Complex trauma forms in childhood, possibly even in infancy, and happens over time. All children need to feel safe to thrive, but feeling safe can be even harder to achieve when you're highly sensitive. It can develop as a result of physical or sexual abuse in childhood; but it can also stem from emotional neglect, which can be more insidious and harder to understand and acknowledge.

As an adult, just as you thought like a child, you believe something is inherently wrong with you. When we don’t get what we need emotionally, we spend the majority of the time by ourselves, feel consistently alone and scared, then we come to believe that we’re unlovable and that the world is unsafe. The negative projections held by the highly sensitive child are internalized and carried over into adulthood.

The child who experiences this form of emotional neglect no doubt struggles with mental health. I was proactive early on in college, only to be misdiagnosed, labeled, and medicated. In my 30-40s, I was a walking pharmaceutical company with labels of Postpartum, Anxiety, Bipolar, and BPD stuck all over my body. As I aged and grew weary of what prescriptions were doing to my body, I turned to talk therapy. For someone with C-PTSD sharing guarded information about yourself is terrifying but finding the right person to share it with has been lifesaving. We focused on an internal dialogue with myself as a child, and I immediately saw the world differently. I consoled myself, I protected myself, and I told myself that I was a good girl. It sounds so simple, but believe me, there is a lot of grief that accompanies this interchange. I felt anger and sadness that this precious being was robbed of a carefree, happy childhood, but it was the first step in having compassion for myself.

My sensitivity has made me the person I am, and I love that person. Being an HSP is not something to be ashamed of, it is a gift. For me, it allows me to understand people from the inside out. But the world is different for an HSP. Our sensitivity, compassion, empathy, and the way we love is an amazing superpower. But just like any superpower, it comes with kryptonite. All that empathy means we get overwhelmed easily by suffering. We internalized other’s people’s energy as our own which can lead to mental exhaustion. In other words, someone else's pain and happiness become our pain and happiness. Every mean word and every unkind action chips away at our self-confidence and faith in the world around us.
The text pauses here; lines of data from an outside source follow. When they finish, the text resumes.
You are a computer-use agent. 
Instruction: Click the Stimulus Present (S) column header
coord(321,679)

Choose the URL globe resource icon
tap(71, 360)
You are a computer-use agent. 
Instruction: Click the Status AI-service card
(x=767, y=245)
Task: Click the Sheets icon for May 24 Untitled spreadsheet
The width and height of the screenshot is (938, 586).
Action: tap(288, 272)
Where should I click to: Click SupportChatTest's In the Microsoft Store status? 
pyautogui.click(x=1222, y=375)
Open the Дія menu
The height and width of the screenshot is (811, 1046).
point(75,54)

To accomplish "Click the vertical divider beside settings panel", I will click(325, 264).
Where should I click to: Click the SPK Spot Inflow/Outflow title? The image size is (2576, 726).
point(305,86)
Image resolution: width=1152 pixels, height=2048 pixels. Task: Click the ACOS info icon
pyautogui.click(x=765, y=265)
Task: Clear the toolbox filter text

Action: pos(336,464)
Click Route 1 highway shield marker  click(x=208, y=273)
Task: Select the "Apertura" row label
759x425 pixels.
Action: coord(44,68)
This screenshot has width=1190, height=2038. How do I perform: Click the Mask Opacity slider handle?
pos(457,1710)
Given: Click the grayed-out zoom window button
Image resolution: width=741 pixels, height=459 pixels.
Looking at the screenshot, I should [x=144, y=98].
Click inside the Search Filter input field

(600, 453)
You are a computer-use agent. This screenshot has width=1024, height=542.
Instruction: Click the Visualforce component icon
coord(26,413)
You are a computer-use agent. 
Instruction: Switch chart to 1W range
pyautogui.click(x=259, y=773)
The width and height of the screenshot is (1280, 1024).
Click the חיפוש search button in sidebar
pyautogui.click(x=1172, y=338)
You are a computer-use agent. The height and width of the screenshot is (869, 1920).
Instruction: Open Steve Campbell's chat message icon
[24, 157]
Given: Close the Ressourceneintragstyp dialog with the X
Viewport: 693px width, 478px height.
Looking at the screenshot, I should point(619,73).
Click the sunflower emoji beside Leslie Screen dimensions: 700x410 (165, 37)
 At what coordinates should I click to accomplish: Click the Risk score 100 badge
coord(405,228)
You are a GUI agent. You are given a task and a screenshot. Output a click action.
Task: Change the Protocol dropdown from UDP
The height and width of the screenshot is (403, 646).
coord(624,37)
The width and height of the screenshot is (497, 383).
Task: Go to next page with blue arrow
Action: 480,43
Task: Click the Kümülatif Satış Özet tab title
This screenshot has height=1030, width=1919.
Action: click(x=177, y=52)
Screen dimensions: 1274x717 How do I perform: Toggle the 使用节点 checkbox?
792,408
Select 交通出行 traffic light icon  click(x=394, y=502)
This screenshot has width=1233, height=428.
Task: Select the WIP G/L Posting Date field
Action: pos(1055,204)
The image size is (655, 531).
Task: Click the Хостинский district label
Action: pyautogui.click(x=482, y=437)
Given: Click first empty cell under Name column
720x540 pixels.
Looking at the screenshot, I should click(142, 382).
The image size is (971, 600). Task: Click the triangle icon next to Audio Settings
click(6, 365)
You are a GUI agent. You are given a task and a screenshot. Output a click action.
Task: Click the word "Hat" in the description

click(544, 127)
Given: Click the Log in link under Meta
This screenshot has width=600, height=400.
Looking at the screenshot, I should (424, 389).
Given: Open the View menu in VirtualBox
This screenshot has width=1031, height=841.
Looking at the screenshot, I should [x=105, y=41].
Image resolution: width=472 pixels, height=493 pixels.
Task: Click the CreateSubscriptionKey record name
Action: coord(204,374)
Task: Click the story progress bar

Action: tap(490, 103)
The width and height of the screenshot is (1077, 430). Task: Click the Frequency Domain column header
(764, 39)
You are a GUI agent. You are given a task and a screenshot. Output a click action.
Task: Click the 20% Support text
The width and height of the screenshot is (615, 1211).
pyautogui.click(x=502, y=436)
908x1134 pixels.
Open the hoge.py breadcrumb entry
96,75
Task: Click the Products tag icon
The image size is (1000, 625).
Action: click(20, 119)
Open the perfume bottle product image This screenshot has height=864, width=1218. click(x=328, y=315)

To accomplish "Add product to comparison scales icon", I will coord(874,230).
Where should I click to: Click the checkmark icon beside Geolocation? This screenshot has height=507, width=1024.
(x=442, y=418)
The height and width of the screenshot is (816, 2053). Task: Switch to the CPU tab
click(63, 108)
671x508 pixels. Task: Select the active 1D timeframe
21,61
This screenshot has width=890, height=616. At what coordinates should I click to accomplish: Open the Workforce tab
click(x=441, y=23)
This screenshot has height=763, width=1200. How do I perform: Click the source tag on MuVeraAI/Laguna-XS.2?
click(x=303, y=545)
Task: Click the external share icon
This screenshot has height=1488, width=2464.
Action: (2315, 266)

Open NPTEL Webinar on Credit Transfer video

It’s not easy being a sensitive person in this cruel world, and 2020 was a tough year. I didn’t understand how other people could be mean, rude, or offensive toward strangers. It's natural to want to reach out to these people and ease their pain. but empaths don't stop there. Instead, they take it on—suddenly they're the ones feeling drained or upset when they felt fine before. Watching and reading the news became simply unbearable.

You may not be able to travel back in time, but you can heal the past in the present. You can also learn to cherish and manage your sensitivities as opposed to pushing yourself to adapt to a world that feels assaultive at times. You can come to embrace your depth of feeling, your imagination, and all the unique gifts you alone have to offer yourself and this world. That highly sensitive infant and child still live inside of you, and you can come to care for them in the ways they’ve always needed and deserved. You are no longer in the situation and predicament you were back then; as your adult self, you can save your younger selves. So I remind myself daily to cover the world in the brightness of my compassion and kindness because when life gets dark, I can be my own flashlight.

Hawaiian Ahi Poke Bowls

INGREDIENTS

For the Ahi Tuna

  • 1 pound sashimi-grade ahi tuna, cut into bite-size pieces
  • 1/4 cups soy sauce
  • 2 teaspoons rice vinegar
  • 2 teaspoons sesame oil
  • 2 green onions, thinly sliced
  • 1 teaspoon sesame seeds

For Spicy Mayo

  • 2 tablespoons Duke's mayonnaise
  • 2 teaspoons sriracha sauce

For the Bowl

  • 2 cups dried sushi or jasmine rice
  • Sliced avocado
  • Sliced cucumber
  • Edamame
  • Shredded carrots
  • Sliced radish

INSTRUCTIONS

  1. Pour the rice into a medium saucepot. Add 4 cups of water. Cover and bring to a boil. Once boiling, stir well. Then cover and lower the heat to medium-low. Simmer for 15-20 minutes until all the water is absorbed and there are air holes in the top of the rice. Remove from heat, fluff the rice with a fork, then cover to keep warm and set aside. *For an additional flavor, add rice vinegar and fish sauce to the cooked rice
  2. Meanwhile, cut the ahi tuna steaks into 1/4 to 1/3 inch cubes. Place them in a bowl and add the soy sauce, rice vinegar, and sesame, oil. Toss well to coat. Then stir in the chopped green onions and sesame seeds.